**Source records**
▬▬▬▬▬▬

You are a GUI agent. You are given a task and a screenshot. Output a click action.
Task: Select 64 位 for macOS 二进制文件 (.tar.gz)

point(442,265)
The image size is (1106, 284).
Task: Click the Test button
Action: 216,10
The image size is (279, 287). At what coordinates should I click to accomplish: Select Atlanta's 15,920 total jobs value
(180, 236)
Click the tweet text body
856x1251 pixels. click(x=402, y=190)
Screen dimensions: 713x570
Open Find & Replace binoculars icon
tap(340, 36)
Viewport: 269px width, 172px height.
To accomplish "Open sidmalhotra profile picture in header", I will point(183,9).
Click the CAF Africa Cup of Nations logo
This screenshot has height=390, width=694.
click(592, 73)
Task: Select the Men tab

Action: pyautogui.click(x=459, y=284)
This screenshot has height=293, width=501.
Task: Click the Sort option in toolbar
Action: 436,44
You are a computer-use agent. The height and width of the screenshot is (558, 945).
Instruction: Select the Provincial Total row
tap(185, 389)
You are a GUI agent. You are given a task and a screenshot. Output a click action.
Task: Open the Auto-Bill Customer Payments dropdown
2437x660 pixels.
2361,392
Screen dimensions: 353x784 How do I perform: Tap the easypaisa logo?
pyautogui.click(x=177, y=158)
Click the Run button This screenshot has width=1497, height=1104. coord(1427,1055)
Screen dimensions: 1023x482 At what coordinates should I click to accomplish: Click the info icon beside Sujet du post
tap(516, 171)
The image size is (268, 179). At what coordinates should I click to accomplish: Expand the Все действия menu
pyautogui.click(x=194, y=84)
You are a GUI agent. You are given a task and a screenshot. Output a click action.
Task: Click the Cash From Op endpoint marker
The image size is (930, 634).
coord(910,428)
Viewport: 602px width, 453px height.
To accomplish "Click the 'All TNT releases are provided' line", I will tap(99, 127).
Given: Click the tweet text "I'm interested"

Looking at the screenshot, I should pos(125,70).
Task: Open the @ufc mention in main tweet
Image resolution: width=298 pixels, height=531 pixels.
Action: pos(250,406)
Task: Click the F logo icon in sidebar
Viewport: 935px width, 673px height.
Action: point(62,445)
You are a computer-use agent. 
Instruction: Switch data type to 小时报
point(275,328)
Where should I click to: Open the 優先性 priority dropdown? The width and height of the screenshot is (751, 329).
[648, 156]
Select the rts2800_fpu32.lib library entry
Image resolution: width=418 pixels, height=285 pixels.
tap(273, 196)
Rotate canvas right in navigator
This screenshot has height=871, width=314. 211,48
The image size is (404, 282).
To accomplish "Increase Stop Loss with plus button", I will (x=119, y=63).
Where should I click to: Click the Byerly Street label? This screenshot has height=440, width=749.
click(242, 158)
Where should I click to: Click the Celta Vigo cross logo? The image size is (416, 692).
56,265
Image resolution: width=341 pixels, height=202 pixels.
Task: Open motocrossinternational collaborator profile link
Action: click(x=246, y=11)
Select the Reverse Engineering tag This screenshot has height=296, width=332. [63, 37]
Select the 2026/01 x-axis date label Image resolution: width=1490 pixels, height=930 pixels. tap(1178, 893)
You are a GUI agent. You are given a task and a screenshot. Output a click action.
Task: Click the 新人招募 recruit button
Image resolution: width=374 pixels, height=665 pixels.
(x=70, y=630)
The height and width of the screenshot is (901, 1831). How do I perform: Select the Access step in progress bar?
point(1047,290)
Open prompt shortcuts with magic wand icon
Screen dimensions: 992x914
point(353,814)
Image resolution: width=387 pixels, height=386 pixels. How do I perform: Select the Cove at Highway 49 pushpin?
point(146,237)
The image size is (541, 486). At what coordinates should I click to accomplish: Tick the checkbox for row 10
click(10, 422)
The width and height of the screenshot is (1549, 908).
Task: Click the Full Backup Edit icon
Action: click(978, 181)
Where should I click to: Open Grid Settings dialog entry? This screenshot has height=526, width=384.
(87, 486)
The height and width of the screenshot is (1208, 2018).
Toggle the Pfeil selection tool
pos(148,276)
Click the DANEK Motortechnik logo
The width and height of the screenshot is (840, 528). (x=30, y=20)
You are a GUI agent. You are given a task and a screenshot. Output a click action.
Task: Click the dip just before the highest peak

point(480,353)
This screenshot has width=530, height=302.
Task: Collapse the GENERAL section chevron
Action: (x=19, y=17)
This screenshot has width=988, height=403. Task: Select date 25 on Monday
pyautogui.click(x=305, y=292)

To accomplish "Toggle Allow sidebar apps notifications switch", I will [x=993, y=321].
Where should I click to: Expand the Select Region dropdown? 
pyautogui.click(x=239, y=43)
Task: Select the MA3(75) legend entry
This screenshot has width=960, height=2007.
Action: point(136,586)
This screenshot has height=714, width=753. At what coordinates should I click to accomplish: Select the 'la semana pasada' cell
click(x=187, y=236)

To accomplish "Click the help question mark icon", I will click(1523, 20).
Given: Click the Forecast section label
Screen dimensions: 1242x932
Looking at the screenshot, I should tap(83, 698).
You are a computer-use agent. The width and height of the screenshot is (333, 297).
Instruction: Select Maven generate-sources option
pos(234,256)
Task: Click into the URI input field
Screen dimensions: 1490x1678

▬▬▬▬▬▬

**Your assignment**
Above are the entries; copy every line among them that contains the word "computer".

**Output**
You are a computer-use agent. The height and width of the screenshot is (558, 945).
You are a computer-use agent. 
You are a computer-use agent. The width and height of the screenshot is (333, 297).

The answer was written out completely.